Misplaced Priorities and Sectoral Disconnects
A key obstacle is misplaced focus. Experts like communication professor Christian Stöcker criticize the overemphasis on hydrogen for inefficient applications such as home heating and personal vehicles, where heat pumps and electric alternatives are far more viable. Meanwhile, the sectors that genuinely need green hydrogen—heavy industry (steel, chemicals, shipping)—are not driving demand effectively.
Adding to the complexity, some critics point to the involvement of fossil fuel companies and automakers, suggesting they may be using hydrogen as a way to justify continued investment in outdated infrastructure. Volkswagen, owner of electrolyzer manufacturer Quest One, is even reportedly considering selling its hydrogen assets.
Infrastructure at Risk
Germany is investing heavily in hydrogen infrastructure: pipelines across northern Germany, underground storage facilities (like those being built by Storengy Deutschland), and even international transport networks reaching as far as India and Saudi Arabia. However, this infrastructure may become worthless if demand doesn’t materialize. Converting hydrogen into ammonia for transport introduces efficiency losses, and sourcing from countries like Chile or Namibia raises concerns about exacerbating energy inequality.

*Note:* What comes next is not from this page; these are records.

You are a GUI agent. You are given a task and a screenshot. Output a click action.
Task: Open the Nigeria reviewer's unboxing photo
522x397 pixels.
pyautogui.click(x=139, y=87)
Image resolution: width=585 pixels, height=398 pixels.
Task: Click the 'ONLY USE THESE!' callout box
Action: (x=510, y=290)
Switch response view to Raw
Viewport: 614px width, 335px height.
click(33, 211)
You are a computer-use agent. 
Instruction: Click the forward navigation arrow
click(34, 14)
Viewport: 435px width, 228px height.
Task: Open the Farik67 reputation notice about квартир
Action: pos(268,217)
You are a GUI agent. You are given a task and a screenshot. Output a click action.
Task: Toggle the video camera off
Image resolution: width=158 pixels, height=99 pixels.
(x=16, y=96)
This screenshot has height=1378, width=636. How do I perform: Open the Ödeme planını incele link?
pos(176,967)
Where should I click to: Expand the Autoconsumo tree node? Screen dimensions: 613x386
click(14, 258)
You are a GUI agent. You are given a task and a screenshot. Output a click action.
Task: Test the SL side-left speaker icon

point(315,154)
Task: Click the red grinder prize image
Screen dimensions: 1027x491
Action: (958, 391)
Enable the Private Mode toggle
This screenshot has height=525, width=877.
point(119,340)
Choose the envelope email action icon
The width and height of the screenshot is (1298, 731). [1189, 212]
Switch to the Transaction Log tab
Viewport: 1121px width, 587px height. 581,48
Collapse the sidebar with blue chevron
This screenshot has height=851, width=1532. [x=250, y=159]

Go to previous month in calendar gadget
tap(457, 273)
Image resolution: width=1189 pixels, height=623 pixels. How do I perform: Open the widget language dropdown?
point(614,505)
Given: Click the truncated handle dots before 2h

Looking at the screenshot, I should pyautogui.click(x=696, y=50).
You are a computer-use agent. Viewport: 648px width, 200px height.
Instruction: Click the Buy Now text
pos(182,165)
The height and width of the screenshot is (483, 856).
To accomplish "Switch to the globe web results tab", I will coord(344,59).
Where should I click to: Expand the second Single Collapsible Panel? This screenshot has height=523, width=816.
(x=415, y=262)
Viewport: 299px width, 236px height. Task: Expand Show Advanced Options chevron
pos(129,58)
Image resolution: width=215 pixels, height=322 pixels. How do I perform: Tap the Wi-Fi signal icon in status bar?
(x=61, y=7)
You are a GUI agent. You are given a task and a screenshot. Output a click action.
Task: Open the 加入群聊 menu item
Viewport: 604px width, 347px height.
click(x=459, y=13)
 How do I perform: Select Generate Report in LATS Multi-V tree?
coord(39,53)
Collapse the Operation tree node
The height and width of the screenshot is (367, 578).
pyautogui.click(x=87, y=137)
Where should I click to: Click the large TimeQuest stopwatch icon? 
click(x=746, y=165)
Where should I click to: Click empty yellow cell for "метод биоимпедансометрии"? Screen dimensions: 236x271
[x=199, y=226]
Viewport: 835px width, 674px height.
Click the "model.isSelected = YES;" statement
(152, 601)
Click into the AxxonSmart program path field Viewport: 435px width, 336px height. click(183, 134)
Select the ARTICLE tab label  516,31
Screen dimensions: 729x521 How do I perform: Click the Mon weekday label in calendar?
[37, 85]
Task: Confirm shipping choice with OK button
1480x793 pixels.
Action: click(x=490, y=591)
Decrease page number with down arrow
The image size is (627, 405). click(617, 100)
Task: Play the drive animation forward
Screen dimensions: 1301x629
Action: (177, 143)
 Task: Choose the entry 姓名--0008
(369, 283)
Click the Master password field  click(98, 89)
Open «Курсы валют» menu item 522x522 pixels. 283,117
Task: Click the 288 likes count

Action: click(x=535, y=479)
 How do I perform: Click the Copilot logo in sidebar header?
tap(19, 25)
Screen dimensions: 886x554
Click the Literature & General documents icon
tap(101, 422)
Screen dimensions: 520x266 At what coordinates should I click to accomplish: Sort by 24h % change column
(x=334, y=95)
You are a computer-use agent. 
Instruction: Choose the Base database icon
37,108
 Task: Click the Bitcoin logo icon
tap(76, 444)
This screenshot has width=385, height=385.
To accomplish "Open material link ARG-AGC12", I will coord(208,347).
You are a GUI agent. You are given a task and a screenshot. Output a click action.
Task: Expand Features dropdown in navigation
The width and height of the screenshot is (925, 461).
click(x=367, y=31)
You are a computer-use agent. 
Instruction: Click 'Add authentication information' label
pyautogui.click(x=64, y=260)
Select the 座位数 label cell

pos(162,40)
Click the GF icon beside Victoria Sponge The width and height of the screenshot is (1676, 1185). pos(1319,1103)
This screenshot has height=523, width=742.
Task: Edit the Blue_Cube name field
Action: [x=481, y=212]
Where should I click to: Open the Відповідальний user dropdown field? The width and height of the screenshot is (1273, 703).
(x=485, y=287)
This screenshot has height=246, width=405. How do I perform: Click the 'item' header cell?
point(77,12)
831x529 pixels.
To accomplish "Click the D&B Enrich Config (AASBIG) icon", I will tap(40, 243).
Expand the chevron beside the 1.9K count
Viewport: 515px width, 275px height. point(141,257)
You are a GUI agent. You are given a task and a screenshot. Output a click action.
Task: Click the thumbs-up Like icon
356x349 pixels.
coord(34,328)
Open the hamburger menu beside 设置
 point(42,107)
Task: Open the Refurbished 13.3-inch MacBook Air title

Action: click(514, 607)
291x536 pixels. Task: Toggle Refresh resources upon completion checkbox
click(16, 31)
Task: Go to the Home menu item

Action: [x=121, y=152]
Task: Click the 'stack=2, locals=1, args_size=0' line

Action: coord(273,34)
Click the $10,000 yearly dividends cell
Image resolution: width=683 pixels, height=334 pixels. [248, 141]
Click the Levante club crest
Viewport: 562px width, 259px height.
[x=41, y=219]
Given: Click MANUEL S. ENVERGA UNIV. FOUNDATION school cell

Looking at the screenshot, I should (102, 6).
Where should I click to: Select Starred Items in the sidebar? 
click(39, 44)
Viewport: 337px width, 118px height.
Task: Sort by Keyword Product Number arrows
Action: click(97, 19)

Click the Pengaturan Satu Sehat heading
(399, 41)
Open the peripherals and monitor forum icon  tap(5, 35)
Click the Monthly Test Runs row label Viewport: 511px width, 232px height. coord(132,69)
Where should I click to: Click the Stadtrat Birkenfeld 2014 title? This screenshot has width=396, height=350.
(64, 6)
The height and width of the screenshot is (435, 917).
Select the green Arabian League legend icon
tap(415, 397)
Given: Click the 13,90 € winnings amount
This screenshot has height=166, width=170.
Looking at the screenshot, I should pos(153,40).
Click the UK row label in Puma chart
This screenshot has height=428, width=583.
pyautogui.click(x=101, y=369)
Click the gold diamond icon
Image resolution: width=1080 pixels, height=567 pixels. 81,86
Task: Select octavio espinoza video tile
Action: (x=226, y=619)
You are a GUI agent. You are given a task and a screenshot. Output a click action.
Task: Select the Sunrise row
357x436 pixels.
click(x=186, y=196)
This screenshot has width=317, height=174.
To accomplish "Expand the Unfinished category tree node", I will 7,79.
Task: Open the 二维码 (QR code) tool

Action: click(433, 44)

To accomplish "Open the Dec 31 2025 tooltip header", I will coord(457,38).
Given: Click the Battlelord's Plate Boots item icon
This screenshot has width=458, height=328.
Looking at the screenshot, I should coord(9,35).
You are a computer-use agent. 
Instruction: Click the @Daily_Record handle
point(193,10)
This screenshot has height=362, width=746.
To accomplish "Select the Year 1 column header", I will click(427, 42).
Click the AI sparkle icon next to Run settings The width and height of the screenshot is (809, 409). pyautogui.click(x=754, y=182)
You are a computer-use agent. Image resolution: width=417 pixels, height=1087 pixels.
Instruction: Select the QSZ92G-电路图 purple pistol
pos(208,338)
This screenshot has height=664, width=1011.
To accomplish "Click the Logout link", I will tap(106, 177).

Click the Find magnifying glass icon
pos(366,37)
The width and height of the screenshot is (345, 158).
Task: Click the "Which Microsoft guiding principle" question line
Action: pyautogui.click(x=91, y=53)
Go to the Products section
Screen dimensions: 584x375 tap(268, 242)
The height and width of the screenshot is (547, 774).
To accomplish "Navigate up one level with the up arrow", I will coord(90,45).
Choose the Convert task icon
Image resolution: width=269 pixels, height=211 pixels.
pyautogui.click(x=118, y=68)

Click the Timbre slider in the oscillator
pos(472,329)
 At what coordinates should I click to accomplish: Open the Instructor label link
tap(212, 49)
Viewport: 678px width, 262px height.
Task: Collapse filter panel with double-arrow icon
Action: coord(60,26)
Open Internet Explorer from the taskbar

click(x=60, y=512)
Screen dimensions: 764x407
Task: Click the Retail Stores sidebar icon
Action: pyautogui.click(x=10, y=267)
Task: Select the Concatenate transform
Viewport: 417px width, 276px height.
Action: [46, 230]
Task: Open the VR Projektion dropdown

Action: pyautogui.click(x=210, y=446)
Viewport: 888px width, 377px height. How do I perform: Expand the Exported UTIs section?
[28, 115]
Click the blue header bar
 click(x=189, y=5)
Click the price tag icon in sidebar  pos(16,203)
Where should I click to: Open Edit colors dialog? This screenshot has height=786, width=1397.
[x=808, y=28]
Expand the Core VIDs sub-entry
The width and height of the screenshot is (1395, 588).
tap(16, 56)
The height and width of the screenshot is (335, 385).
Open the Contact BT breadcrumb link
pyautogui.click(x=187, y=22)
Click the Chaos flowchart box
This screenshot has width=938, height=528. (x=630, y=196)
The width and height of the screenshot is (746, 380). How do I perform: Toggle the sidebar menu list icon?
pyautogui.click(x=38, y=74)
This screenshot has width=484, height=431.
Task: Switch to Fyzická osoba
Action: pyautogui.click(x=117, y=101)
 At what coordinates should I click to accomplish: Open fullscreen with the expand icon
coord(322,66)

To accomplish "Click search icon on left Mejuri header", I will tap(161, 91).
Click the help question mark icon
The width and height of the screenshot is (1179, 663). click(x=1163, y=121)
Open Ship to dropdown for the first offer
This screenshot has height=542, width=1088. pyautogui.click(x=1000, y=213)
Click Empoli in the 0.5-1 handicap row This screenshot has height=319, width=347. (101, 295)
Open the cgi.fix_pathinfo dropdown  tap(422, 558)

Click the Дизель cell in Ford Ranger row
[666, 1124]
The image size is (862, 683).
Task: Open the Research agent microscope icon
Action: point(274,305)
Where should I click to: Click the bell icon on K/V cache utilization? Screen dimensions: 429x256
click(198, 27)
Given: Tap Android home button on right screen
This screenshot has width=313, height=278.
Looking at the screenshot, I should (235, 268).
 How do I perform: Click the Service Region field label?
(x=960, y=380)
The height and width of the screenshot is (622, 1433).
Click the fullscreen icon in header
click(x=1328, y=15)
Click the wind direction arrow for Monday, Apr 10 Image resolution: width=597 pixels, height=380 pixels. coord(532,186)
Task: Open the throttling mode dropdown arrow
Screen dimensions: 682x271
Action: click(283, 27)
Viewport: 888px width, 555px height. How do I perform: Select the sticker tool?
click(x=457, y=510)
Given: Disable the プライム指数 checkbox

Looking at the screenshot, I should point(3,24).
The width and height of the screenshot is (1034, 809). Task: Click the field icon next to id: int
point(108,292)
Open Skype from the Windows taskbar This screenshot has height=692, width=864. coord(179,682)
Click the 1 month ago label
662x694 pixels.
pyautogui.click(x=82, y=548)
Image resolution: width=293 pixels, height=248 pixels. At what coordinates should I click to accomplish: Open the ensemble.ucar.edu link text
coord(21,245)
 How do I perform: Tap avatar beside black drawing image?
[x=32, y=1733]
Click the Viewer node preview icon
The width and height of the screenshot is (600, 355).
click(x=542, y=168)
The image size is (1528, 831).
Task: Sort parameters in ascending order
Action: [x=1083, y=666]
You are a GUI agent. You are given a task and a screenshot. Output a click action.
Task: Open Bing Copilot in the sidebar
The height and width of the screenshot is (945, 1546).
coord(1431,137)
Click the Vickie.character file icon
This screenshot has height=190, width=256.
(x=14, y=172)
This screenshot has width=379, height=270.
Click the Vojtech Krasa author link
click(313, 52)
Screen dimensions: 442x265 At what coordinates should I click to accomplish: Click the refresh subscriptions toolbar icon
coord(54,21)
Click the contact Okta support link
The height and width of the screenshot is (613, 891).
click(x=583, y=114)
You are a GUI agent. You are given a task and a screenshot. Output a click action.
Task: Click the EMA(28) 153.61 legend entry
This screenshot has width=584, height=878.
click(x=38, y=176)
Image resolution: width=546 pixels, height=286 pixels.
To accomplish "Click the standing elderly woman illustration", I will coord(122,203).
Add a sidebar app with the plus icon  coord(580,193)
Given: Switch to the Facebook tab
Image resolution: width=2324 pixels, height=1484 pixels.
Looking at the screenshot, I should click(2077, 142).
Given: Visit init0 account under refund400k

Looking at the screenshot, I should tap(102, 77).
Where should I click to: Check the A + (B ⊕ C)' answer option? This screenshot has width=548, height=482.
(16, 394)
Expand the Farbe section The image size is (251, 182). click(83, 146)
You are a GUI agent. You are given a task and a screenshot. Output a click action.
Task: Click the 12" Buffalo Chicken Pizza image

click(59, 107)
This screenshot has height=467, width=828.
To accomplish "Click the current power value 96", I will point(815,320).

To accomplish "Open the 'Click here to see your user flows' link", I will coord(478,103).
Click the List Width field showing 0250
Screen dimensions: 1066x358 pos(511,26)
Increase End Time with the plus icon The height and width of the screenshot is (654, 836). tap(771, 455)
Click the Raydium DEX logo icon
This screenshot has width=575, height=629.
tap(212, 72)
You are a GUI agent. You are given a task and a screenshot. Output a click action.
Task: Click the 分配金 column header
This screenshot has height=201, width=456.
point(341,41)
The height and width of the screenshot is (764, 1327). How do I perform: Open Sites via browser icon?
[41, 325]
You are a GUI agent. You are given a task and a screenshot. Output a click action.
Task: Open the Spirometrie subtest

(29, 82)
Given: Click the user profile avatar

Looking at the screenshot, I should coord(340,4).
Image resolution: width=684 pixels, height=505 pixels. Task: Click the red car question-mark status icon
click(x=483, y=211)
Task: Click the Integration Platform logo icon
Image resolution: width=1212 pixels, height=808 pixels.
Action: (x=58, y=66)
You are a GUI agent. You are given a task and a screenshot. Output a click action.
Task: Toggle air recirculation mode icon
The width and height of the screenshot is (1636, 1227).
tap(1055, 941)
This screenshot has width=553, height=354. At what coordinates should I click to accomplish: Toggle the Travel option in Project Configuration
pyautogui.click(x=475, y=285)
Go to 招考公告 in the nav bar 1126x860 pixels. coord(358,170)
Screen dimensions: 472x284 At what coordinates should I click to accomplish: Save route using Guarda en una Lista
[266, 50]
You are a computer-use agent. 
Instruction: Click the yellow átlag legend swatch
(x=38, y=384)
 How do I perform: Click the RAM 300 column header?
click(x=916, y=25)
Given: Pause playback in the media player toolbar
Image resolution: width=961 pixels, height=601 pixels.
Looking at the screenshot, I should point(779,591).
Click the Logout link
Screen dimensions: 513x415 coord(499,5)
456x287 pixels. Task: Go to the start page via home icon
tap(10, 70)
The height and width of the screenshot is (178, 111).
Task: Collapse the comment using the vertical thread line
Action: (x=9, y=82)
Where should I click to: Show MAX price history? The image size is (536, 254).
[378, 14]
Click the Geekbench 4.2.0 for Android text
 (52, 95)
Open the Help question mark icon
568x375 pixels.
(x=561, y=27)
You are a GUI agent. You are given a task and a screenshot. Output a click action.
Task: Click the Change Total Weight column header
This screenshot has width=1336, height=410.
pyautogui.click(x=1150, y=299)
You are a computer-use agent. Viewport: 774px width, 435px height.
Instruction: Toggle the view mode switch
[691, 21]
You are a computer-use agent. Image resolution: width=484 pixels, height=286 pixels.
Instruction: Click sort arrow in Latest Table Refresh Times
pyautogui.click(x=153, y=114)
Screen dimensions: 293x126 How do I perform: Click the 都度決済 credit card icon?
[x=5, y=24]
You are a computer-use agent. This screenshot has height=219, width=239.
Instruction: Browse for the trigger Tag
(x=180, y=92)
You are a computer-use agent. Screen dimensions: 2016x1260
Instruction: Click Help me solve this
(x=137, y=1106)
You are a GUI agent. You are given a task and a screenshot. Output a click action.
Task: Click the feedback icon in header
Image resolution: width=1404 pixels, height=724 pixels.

Government Support Is Essential
German hydrogen companies insist that government policy is the only viable solution. Without aggressive regulation and subsidies, the entire sector could collapse. The urgency is compounded by China’s dominance in electrolyzer manufacturing (accounting for nearly 60% of global capacity) and recent project cancellations: in the last 18 months, 52 low-carbon hydrogen projects have been scrapped.
A Race Against Time
While industry leaders like Ivana Jemelkova of the Hydrogen Council maintain a cautiously optimistic outlook, the reality is grim. Companies cannot indefinitely wait for a supportive market. The German government, while still committed to hydrogen as a climate solution, is already tempering its ambitions amid high costs. The next few years will determine whether Germany’s green hydrogen gamble pays off or becomes a costly failure.